Objective: To investigate the risk factors associated with coronary heart disease (CHD) in patients with metabolic-associated fatty liver disease (MAFLD) and develop a nomogram prediction model.

Methods: This study included 394 patients with MAFLD who underwent coronary angiography at The Affiliated Hospital of Qingdao University between December 2019 and December 2024. The study cohort was divided in a 7:3 ratio into training and validation sets comprising 277 and 117 cases, respectively. The training group was further divided into the MAFLD-only (n = 57) and MAFLD-plus-CHD (n = 220) groups. LASSO and multivariable logistic regression analyses were performed to identify the risk factors of concomitant coronary heart disease in patients with MAFLD. A nomogram was constructed and validated internally to predict CHD risk in the patients. We evaluated the nomogram's predictive performance using receiver operating characteristic (ROC) curves, calibration plots, and decision curve analysis (DCA) in the training and validation groups.

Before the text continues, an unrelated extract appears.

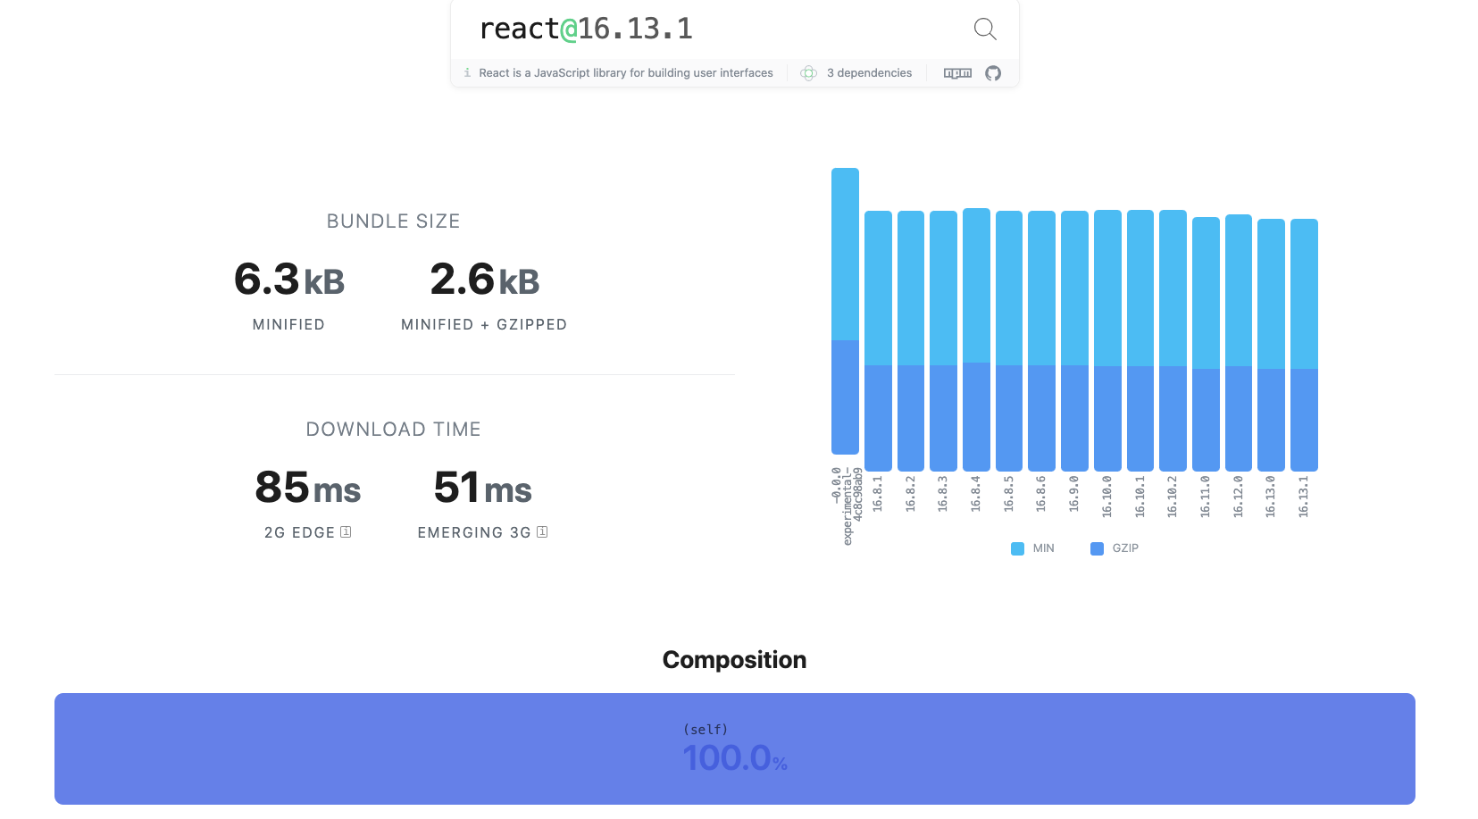1478x819 pixels.
Task: Click the '3 dependencies' text
Action: pyautogui.click(x=869, y=73)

Results: Of the 394 MAFLD cases, 313 had CHD-related complications. Of the 277 patients in the training set, 220 had CHD, and of the 117 patients in the validation set, 93 had CHD. LASSO regression analysis revealed that the following variables were associated with the risk of CHD: sex, lipoprotein(a) (Lp[a]), low-density lipoprotein cholesterol, white blood cell count (WBC), glycated triglyceride-glucose index (TyG), and atherosclerosis index (AIP). Multivariate logistic regression analysis revealed that sex, Lp(a), WBC, TyG, and AIP were independent risk factors for CHD in MAFLD cases. A nomogram was constructed and an ROC curve was plotted, based on which the optimal cutoff value was determined as 0.698. The area under the curve of the nomogram in the training and validation cohorts was 0.860 (95% CI = 0.807-0.913) and 0.843 (95% CI = 0.757-0.929), respectively. Calibration curves for CHD risk probability showed good agreement between the nomogram's predicted probabilities and the observed event rates. DCA demonstrated the net clinical benefit of the constructed nomogram.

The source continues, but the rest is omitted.